Rant over; I then actually read the article. Beyond the snarky headline, the Salon article does dig in. The author even calls the media to the carpet and notes the disparity in enforcement and rash of hyperbolic headlines (um, his is a case in point). Its thesis is that it’s not so much that bicyclists are elitists, but that we’re saddled with that unfortunate and ironically poor public perception. Okay, good point.
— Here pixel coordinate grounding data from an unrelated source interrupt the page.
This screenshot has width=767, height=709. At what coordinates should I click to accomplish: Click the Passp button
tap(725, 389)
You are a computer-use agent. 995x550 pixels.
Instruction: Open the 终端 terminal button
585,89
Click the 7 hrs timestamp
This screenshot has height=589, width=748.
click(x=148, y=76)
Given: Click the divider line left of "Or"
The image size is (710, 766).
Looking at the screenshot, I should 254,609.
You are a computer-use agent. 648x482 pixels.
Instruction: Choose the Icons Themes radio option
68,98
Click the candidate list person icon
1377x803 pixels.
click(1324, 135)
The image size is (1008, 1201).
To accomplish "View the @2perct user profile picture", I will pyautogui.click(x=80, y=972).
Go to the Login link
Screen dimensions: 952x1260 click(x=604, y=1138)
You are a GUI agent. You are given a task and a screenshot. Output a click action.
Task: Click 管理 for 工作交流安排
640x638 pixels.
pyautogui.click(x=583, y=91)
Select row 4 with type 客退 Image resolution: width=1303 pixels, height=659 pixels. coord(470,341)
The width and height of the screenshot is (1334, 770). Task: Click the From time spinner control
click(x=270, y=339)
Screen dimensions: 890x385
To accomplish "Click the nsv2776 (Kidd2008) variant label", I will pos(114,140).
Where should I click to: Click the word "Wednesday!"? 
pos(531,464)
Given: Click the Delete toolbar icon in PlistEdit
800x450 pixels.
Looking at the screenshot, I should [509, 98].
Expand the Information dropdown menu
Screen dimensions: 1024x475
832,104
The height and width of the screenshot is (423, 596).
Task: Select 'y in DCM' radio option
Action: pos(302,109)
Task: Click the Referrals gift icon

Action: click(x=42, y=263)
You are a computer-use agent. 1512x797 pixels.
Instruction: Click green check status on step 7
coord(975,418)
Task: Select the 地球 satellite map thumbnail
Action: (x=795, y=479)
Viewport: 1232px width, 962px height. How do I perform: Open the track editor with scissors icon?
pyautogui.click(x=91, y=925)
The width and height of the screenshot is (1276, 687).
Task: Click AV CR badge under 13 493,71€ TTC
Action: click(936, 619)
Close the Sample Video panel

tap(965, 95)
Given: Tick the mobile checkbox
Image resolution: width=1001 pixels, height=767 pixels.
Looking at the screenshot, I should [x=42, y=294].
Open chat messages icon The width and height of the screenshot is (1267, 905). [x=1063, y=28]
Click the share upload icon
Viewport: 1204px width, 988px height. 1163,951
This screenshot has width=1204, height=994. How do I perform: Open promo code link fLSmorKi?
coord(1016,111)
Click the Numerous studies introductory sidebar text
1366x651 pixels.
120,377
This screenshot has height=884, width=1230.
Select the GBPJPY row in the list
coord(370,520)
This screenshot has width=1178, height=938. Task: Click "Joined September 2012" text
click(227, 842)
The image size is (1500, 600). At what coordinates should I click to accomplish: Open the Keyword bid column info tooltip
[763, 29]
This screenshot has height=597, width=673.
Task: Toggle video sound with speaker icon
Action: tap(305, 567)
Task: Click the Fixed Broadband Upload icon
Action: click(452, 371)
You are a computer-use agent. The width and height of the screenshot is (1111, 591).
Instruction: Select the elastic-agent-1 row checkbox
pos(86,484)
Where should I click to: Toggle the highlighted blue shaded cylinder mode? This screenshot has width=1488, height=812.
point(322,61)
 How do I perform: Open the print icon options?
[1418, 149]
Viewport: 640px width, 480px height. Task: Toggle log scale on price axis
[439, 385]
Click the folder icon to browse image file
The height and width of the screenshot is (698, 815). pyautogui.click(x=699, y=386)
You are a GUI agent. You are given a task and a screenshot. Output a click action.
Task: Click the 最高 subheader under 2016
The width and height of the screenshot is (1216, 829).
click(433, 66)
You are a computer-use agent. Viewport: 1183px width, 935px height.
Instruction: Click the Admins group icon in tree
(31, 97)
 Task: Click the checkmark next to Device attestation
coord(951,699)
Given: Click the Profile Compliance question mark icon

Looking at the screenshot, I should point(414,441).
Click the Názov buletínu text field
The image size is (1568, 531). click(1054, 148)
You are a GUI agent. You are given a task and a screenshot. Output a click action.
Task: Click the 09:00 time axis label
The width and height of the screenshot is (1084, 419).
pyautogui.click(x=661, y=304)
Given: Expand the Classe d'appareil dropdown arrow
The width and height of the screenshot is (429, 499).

Considering the way bicycle products have been marketed for years, it’s no wonder people who do not regularly ride bikes hold negative and confusing images of bicycling. While I get to see a positive image of bicycling every day — whether its writing about community neighborhood greenway groups or the ever-increasing number of bicycle commuters — this is the image of biking that is saturating people’s TV screens:
I must have seen this commercial 20 times while in St. Louis visiting family this holiday season (I am not sure if it has been playing in Seattle or not). Every time it came on, I just groaned. If I were trying to make bicycling look like a dangerous, painful and bizarre activity for weirdos, I could hardly have made a better commercial. Yet this is what people are seeing multiple times a day.
Unfortunately, no bicycle advocacy organization has enough money to run a positive bicycling ad campaign. And even if they did, I’m sure there would be much better ways to spend it.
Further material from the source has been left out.